Although the program overall appeared to sputter — with only half the money allocated being spent — nearly half the grants approved did go to minority and women-owned businesses, as did $51.4 million of the $118 million in grants approved.

The Mississippi Development Authority, the agency that oversaw the grants using a private contractor, said it cannot provide a breakdown between minority-owned and women-owned businesses awarded grants. It reported that 18,015, or 53%, of all applications received for the program were from minority or women-owned businesses.

MDA reported that the entire Back to Business program awarded grants to 21,200 businesses, totaling $118 million. Of those, 10,579 grants totaling $51.4 million were to minority and women-owned businesses.

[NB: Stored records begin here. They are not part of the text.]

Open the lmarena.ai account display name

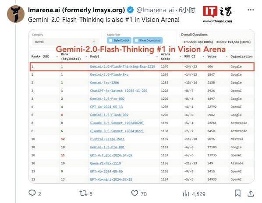[77, 10]
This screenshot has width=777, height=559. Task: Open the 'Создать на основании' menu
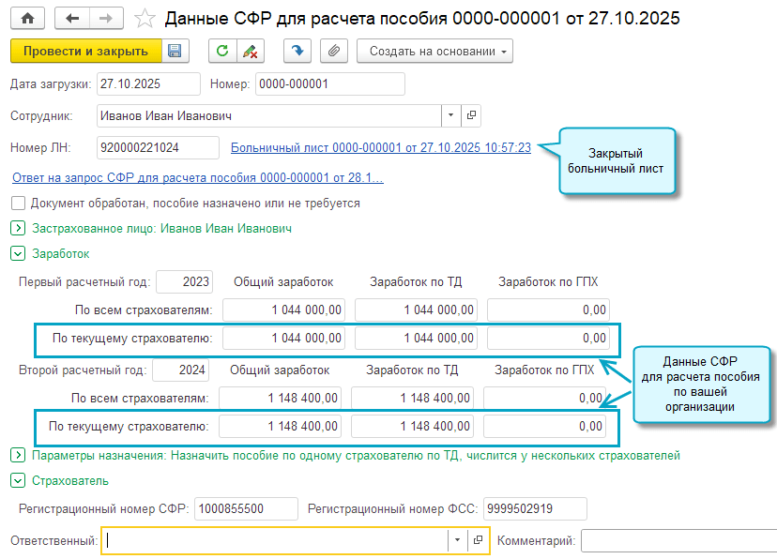tap(434, 51)
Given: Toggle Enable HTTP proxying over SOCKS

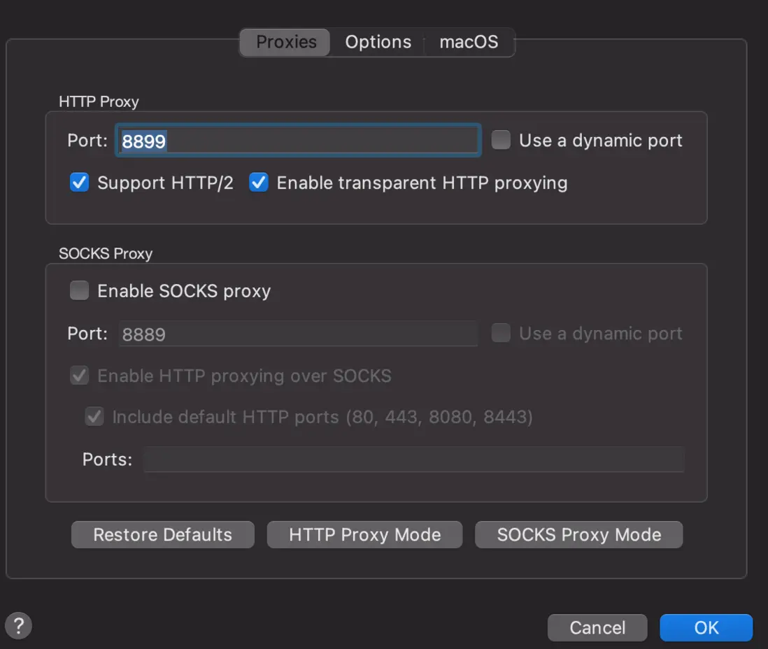Looking at the screenshot, I should click(80, 376).
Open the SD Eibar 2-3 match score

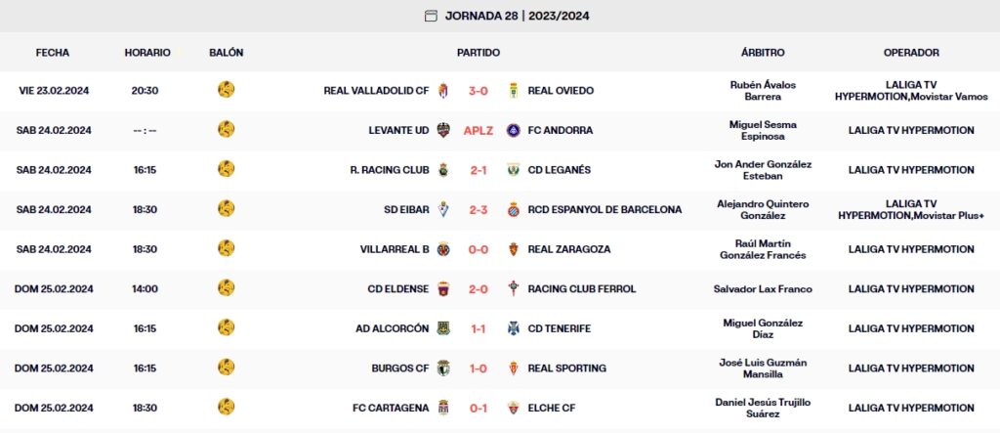(479, 209)
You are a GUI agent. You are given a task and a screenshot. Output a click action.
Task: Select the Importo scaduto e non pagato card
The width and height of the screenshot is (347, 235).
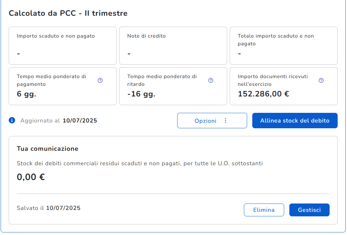63,46
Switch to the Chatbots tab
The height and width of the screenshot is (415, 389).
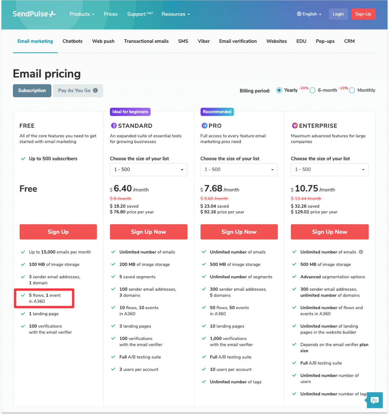(72, 41)
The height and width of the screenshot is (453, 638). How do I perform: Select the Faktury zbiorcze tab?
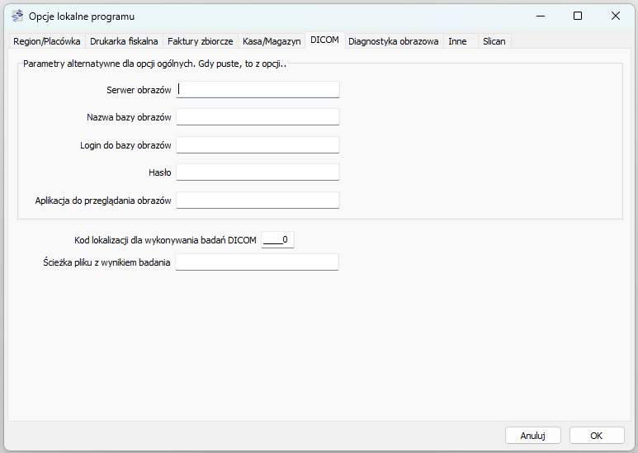point(200,41)
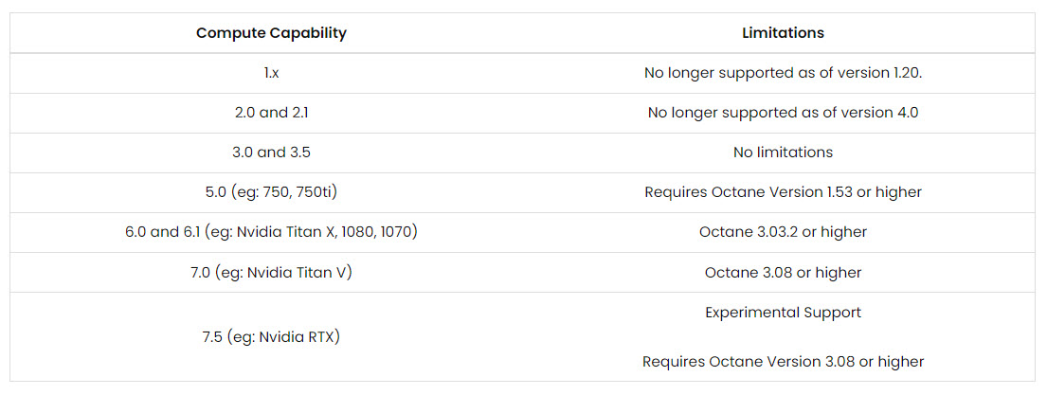Click the "Octane 3.03.2 or higher" cell
Screen dimensions: 1047x395
[x=783, y=232]

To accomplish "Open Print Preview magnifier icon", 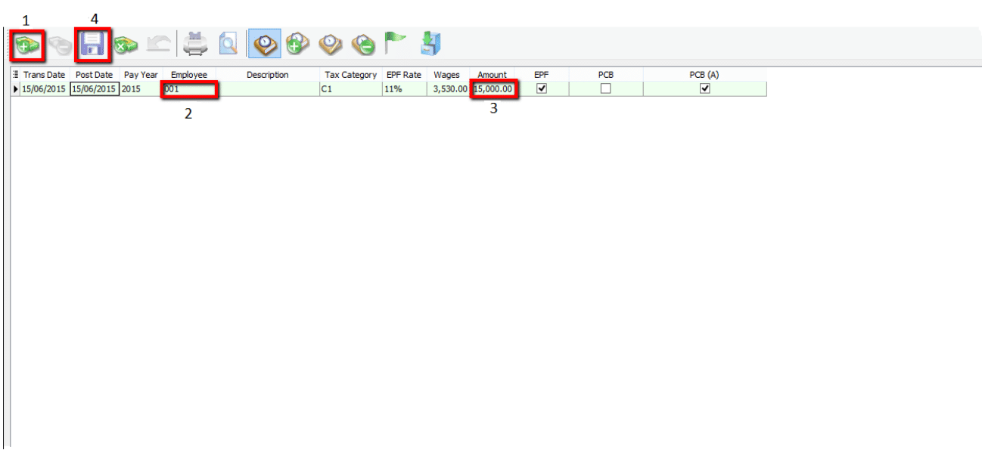I will pos(228,45).
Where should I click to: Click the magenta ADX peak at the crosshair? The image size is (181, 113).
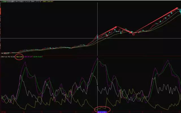[97, 58]
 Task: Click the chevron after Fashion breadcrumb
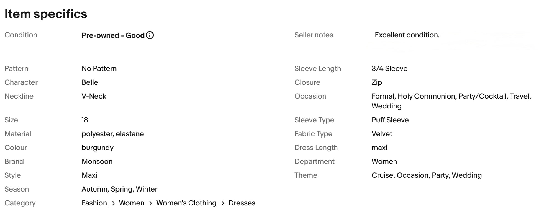click(113, 203)
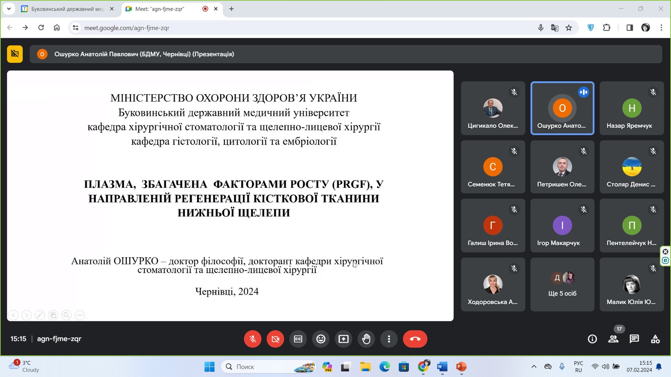
Task: Open meeting details info icon
Action: [x=592, y=339]
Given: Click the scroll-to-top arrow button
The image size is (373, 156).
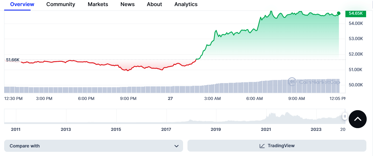Looking at the screenshot, I should pyautogui.click(x=358, y=119).
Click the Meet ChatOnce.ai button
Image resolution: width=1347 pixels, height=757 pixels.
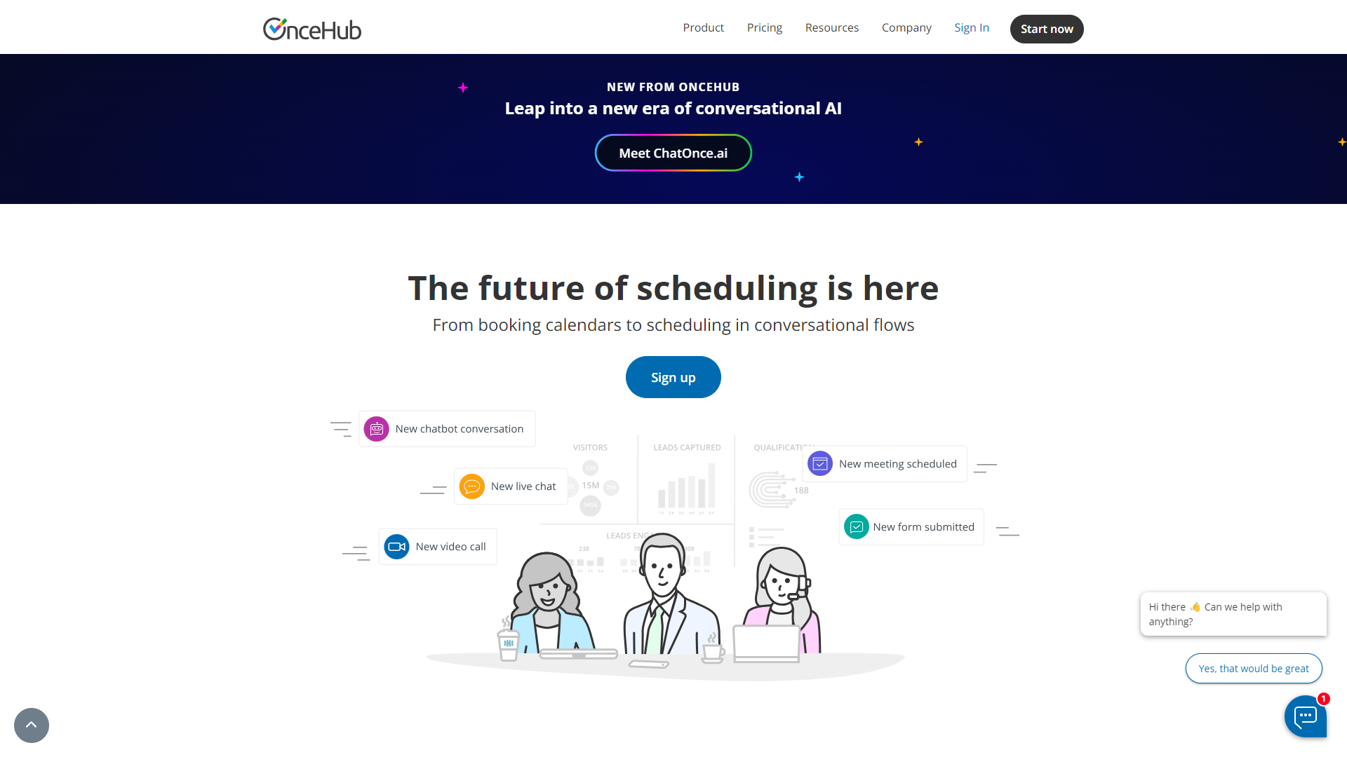click(x=674, y=154)
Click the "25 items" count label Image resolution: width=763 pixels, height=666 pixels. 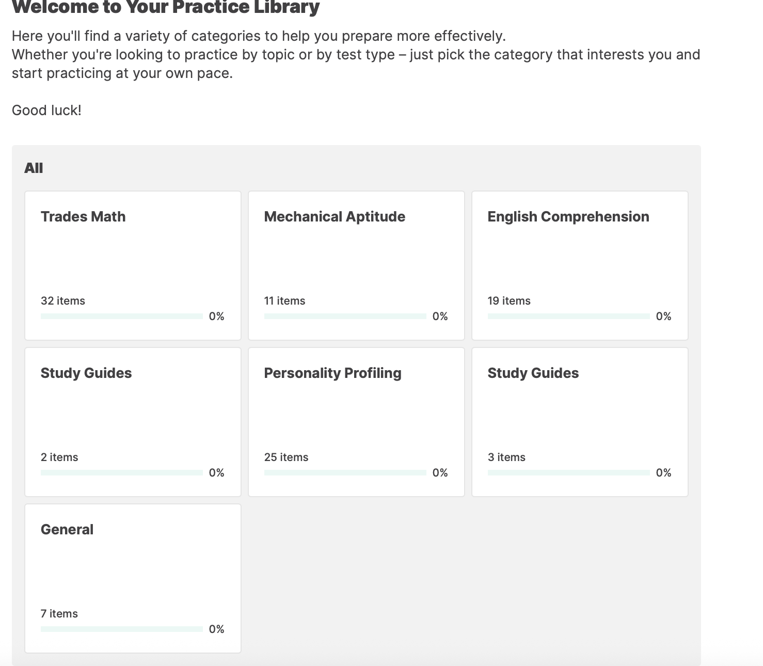point(286,457)
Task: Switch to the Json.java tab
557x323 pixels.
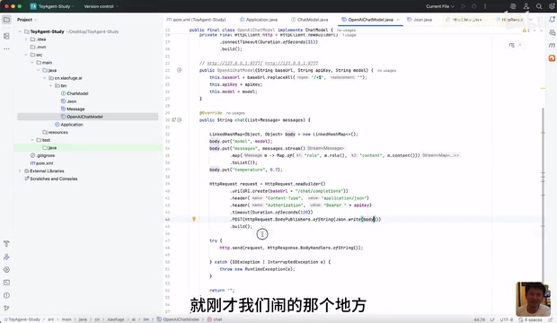Action: (420, 20)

“The short answer is, I don’t think we did a very good job as legislators in putting the program together,” said House Minority Leader Robert Johnson III, D-Natchez, who helped negotiate the programs, and the priority for minority and women-owned businesses. “It helped, but again, the whole process ended up being too cumbersome and restrictive. There were certain (lawmakers) who wanted to police the money more than make sure we got it out quickly to businesses … There were also people who didn’t want to do the (minority) set aside at all.”

READ MORE: CARES Act money was supposed to help Mississippi businesses. Did it?

Lawmakers in May of 2020 earmarked $300 million in federal CARES Act money for small businesses with two programs. One, funded at $240 million, would provide Back to Business grants up to $25,000 each to qualified businesses that applied. The other, funded at $60 million, would provide “automatic” grants of $2,000 each — no application necessary — to businesses shut down by state COVID-19 actions.

For the Back to Business program, $40 million for the first 60 days of the program was to be reserved for minority and women-owned businesses.

But the program moved slowly, and business owners reported problems navigating bureaucracy and red tape, and by August, only 1% of the Back to Business grant money had been given to businesses.

An analysis of the program by Mississippi Today showed that only about half of the $300 million was spent. The rest was redirected to other pandemic programs, such as rental assistance grants, help for hospitals and veterans, with the bulk swept into the state’s unemployment insurance fund.

Johnson said he hopes lawmakers have learned a lesson with the business grants programs as Mississippi receives more federal pandemic relief.

“We don’t need to make things too restrictive,” Johnson said. “… All (the federal government) had asked was that we verify it was going to small businesses. But this was frustrated by certain members who were more intent on policing the money. This wasn’t just partisan, it was Democrats and Republicans. We had conservative House members, members of both parties, who were sitting there appalled that we made this so hard, so cumbersome that we ended up spending only half the money and not meeting the objective of the federal money, which was to get it into the hands of our small businesses to keep the economy going.”